One thing I enjoy about Stevenson's books is that she often shows the shallowness of romantic love and emphasizes friendly enduring companionship. Oliver, a neighborhood playboy, falls in love with Debbie because he can see himself settling down with her and being happy when the first frenzy of love is over. Jerry has a similar revelation about Sam in Miss Buncle Married.

A good quote: People are apt to take you at your own valuation. I mean, if you lie down on the floor and look like a doormat, people can't be blamed for wiping their boots on you. (p. 455)

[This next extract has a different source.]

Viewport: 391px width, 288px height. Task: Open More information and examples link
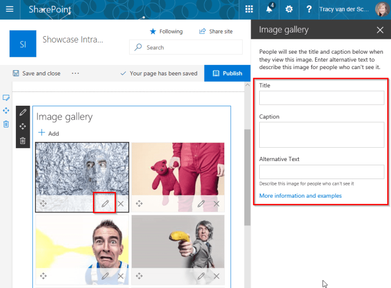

Please note: The "sequel" to this book is Listening Valley. The young American soldier who is introduced in the last pages of Celia's House reappears in Chapter 20 of Listening Valley. Many of the allusions to family names in Listening Valley make more sense if you've read the first book. BUT Listening Valley can be read as a stand-alone because the story line is completely different. It is not as satisfying as many of Stevenson's other titles because it is not as light-hearted. And the whole "listening valley" theme is not that convincing. It was published in 1944 and many of its characters have been frightened and damaged by the war. Others are very unhappy due to the unkindness of others. And unlike most of her books, Stevenson takes a cavalier approach to marriage in this one (as she did in Shoulder the Sky) when she includes a man who kindly divorces his wife so she can be happy with another. Ugh!

Blessings,

Friday, March 3, 2017

Books I Read in February

You can't tell from my reading log this month that I made a New Year's Resolution to read more non-fiction. I am plodding through the fantastic Beyond Opinion: Living the Faith We Defend, edited by Ravi Zacharias. But for every 50 pages I've read in it, I've read an entire light novel. 

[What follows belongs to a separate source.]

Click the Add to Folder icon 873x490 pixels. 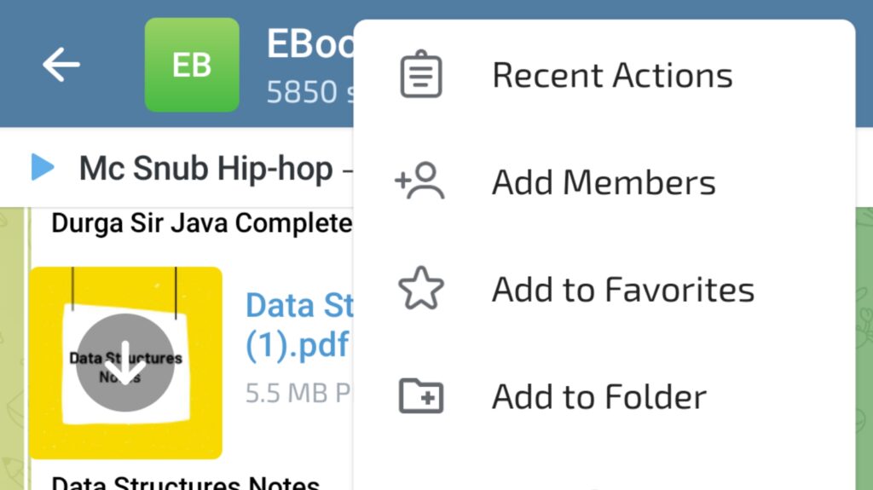click(421, 396)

Here's what I read in February:

By the Light of a Thousand Stars by Jamie Langston Turner (reviewed here)
Heartless by Stengle - Christian fantasy (I got through 193 pages before giving up.)
Seek and Hide by Amanda G. Stevens (Christian suspense, reviewed here)
Found and Lost - the sequel to Seek and Hide (mentioned in the above review)
Home to Harmony by Philip Gulley (humorous look at a fictional pastor's life in small town Harmony, Indiana)
Celia's House by D.E. Stevenson (review forthcoming)
Listening Valley by D.E. Stevenson (sort of a sequel to Celia's House, but not as good)
A Fool and His Monet by Sandra Orchard - mystery/chick lit, I prefer heroines who are less insecure and less boy-crazy.